While we understand the impulses that would make people feel that way, we’re also quick to point out that, first and foremost, that’s not how family law works. In family law, judges look at what’s best for the children, laws are written with the welfare of children in mind, and many of the lawyers who choose to practice family law do so out of a motivation to protect children from the worst elements of divorce.
Children are better off having both of their parents involved in their lives as active parents. That’s why the law is set up to allow for each parent to have parenting time. While some parents are able to agree on equal time, even the default standard orders gives each parent substantial time with their children (that works out to being very close to a 50/50 split)
People don’t often lose the rights to parent their children. In a divorce case that goes to litigation, the judge will be primarily concerned with which parent has primary custodial rights, and will likely assign standard orders once that’s been established. But let’s say a parent is abusive or neglectful toward the children, or has some issue like a drug addiction that might interfere with the children’s welfare.
In those cases, a judge might implement a plan for the parent that would include treatment or counseling and supervised visits with the children until it’s determined that the parent can take care of the children. If the abuse is extreme enough and frequent enough, a parent could lose parenting rights altogether, but it’s uncommon for situations to rise to the level where that’s necessary.

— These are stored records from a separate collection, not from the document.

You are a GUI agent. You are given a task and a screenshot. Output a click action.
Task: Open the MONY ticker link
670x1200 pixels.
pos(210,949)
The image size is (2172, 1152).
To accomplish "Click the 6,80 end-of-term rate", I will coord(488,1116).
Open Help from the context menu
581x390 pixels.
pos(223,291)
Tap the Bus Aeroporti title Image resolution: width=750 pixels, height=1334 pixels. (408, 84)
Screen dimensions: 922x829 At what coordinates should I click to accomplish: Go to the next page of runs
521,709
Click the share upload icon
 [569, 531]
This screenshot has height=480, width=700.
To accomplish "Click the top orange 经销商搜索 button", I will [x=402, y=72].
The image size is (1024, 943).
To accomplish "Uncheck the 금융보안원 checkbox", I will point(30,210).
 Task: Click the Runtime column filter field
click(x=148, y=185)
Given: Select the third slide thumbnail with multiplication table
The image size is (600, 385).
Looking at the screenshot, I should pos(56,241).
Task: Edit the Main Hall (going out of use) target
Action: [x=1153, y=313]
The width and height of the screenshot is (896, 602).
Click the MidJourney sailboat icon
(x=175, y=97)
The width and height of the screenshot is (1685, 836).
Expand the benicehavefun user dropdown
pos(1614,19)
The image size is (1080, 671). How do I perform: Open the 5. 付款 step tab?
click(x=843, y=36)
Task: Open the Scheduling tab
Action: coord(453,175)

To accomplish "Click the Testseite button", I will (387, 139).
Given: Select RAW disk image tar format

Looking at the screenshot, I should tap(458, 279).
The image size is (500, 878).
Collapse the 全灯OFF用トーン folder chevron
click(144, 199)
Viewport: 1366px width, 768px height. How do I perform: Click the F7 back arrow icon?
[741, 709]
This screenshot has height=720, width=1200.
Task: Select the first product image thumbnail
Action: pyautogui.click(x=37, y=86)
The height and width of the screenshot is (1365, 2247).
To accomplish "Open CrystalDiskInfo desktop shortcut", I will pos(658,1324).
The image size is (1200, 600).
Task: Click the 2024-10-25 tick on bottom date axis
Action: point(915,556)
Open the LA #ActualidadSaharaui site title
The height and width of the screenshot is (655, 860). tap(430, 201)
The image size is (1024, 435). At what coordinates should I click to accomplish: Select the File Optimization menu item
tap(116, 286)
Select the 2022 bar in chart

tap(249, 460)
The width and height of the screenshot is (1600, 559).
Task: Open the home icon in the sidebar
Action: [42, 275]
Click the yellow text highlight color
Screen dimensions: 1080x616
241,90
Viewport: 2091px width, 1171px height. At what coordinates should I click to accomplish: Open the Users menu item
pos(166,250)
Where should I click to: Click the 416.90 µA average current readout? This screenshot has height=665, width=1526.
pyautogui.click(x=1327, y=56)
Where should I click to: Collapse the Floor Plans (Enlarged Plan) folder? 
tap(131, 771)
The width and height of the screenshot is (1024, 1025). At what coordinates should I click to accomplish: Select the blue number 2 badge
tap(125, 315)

For parents who are wanting to punish their soon-to-be-exes by withholding access to their children, the first piece of advice we give them is to think of their children and what’s best for their children. It can take a lot of personal emotional work to get over the anger that comes with divorce, and focusing on children – and working toward an amicable co-parenting relationship – is a good place to start.
The impulse to keep the other parent from seeing their children is also often a defense mechanism against what divorce brings. Splitting parenting time with an ex means that you no longer have your children with you 24-7, and it means there will be some holidays in the future where your children will be with your ex instead of you. Divorce comes with a very real, tangible sense of loss attached to the split in parenting time.
However, it’s a transition that children are also weathering – divorce being something that’s happening to them rather than something they’ve initiated or at least have been moving toward consciously.
Children going through divorce still love both their parents, and the time they get with each of them will be memorable as they get used to not being with both of them at the same time. Making sure they have that is vital, and it’s really one of the most important things for parents to work together to provide. Our counsel to those who seek sole custody – in cases where that’s not remotely possible – begins and ends with what’s best for the children.